“El ángel le dijo: No temas, María, porque has hallado
gracia delante de Dios, vas a concebir en el seno y vas a dar a luz un hijo, a
quien pondrás por nombre Jesús. El será grande y será llamado Hijo del Altísimo.
Dijo María: He aquí la esclava del
Señor; hágase en mí según tú palabra.” (Lucas 1, 30-32, 38)
Esta gran fiesta tomó su nombre
de la buena nueva anunciada por el arcángel Gabriel a la Santísima Virgen
María, referente a la Encarnación del Hijo de Dios. Era el propósito divino dar
al mundo un Salvador, al pecador una víctima de propiciación, al virtuoso un
modelo, a esta doncella -que debía permanecer virgen- un Hijo y al Hijo de Dios
una nueva naturaleza humana capaz de sufrir el dolor y la muerte, afín de que
El pudiera satisfacer la justicia de Dios por nuestras transgresiones.

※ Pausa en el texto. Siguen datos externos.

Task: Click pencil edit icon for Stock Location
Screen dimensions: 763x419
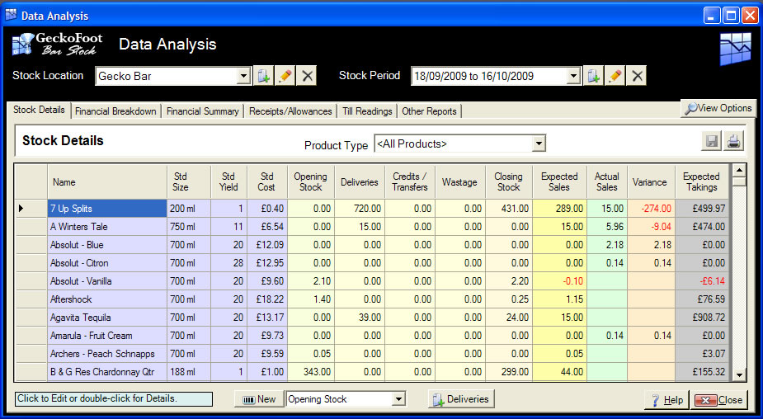Action: [x=285, y=76]
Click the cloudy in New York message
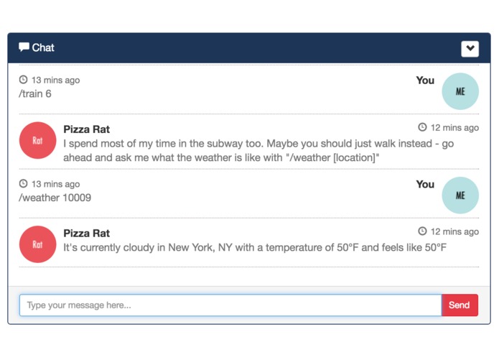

El mundo no iba a tener un
Salvador hasta que Ella hubiese dado su consentimiento a la propuesta del
ángel. Lo dio y he aquí el poder y la eficacia de su Fíat. En ese momento, el
misterio de amor y misericordia prometido al género humano miles de años atrás,
predicho por tantos profetas, deseado por tantos santos, se realizó sobre la
tierra. En ese instante el alma de Jesucristo producida de la nada empezó a
gozar de Dios y a conocer todas las cosas, pasadas, presentes y futuras; en ese
momento Dios comenzó a tener un adorador infinito y el mundo un mediador
omnipotente y, para la realización de este gran misterio, solamente María es
acogida para cooperar con su libre consentimiento.